A lifetime of obstacles: Lessons in perseverance
Andrew Dickerson’s mantra: ‘Don't. Ever. Stop.’
How do you decide what outfit to wear each day? Do you consider what matches or what’s clean? Probably. Do you plan your whole outfit around having someone home to help you put on your socks and shoes? I do. I was born with a rare disability that limits my range of motion. At 22, I am dependent on others to put on my socks and tie my shoes.
In different phases of my life, I have been an athlete, a musician, and a student pharmacist, and I have been an overcomer throughout. Now, I am fortunate enough to be President of the East Tennessee State University Bill Gatton College of Pharmacy APhA–ASP Chapter. So how does a 22-year-old who still can’t put on his own shoes end up leading an award-winning chapter? I have persevered and want to share three ways you can as well.
Adaptation is about thinking outside the box and trying things that may not work. At a glance, you wouldn’t know that me leaving the house is a difficult process. In addition to being unable to reach my feet, I can’t reach my head to wash my hair, so I use a foot-long brush instead. Adapting doesn’t always require a tool, though. To put on a sock, I must fold it inside out, pin it to the floor with one foot, and shimmy the other foot in. Solutions often involve finding a different approach: watch what others do, know what you can do, and combine the two.
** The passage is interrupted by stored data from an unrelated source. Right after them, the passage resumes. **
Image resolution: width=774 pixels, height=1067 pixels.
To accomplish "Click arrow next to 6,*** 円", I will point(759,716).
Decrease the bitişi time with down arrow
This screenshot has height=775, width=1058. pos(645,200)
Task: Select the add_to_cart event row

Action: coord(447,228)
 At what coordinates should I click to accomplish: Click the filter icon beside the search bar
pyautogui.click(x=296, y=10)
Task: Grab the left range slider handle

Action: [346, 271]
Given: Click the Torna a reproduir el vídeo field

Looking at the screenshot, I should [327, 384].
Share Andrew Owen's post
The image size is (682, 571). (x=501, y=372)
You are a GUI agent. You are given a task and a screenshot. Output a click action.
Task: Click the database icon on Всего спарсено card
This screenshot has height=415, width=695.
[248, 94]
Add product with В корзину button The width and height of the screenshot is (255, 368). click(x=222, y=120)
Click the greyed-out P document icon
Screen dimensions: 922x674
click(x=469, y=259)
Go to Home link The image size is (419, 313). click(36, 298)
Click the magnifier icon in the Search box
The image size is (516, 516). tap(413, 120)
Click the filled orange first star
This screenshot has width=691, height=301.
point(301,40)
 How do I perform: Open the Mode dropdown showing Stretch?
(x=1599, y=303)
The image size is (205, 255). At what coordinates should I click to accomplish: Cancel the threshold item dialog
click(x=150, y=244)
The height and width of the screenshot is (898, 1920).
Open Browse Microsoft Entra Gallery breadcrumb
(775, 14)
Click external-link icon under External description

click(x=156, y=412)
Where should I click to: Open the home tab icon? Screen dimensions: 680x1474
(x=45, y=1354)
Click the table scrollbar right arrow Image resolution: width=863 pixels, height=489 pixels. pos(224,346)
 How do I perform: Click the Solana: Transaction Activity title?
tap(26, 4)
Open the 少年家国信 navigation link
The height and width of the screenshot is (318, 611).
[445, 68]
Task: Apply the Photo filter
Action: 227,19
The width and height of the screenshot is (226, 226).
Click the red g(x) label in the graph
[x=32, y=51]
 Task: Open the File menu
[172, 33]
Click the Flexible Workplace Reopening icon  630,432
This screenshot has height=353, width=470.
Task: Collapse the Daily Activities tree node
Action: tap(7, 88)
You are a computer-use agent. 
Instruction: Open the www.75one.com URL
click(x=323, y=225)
Adaptation is key; just because something is a challenge doesn’t mean you have to do it the most difficult way.
It is important to realize that you don’t have to face things alone. Having a community to support me has been vital. Over the years, my support has come from family and faith. I have been a Christian since childhood and learned to rely on God’s strength instead of my own. My church family continues to inspire me to not give up, while my immediate family supports me in a different way. They always help me when I truly need it but, more importantly, they say no when I don’t. Their honest accountability supports me when necessary yet pushes me to grow.
While adaptation and support are helpful tools, one element remains: repetition. Once you overcome an obstacle, keep doing it. For me, this process started before I can even remember. My mom tells a story from when I was 4 and had to entertain myself during church choir practice. Instead of playing, I spent the whole time trying to learn to walk down steps. Because my ankles wouldn’t bend, I had always hopped down steps. This day, however, I would walk up a step, turn around, try to step down, fall, and repeat. My mom watched me fall on my face for 2 hours. Finally, I stepped down, stumbled several steps, and stayed on my feet. Early events like this set the tone for the rest of my life.
When I was older, I got into competitive swimming. As a disabled athlete racing against able-bodied athletes, I came in last every time, sometimes by several minutes. I was lapped daily in practice and races, but I never stopped. By 2013, after 6 years in last place, I found myself at the National Junior Disability Championship, where I won 5 gold medals and set 6 national records.
To answer my initial question, how did I wind up where I am now? I have adapted, I have surrounded myself with supportive people, and I won’t ever stop. I challenge you now. Don’t be discouraged by obstacles. Find what works for you, find the right community, strive to overcome, and then don’t stop. We are all capable of overcoming and persevering.
Don’t. Ever. Stop.
Andrew Dickerson is a third-year PharmD candidate at East Tennessee State University Bill Gatton College of Pharmacy.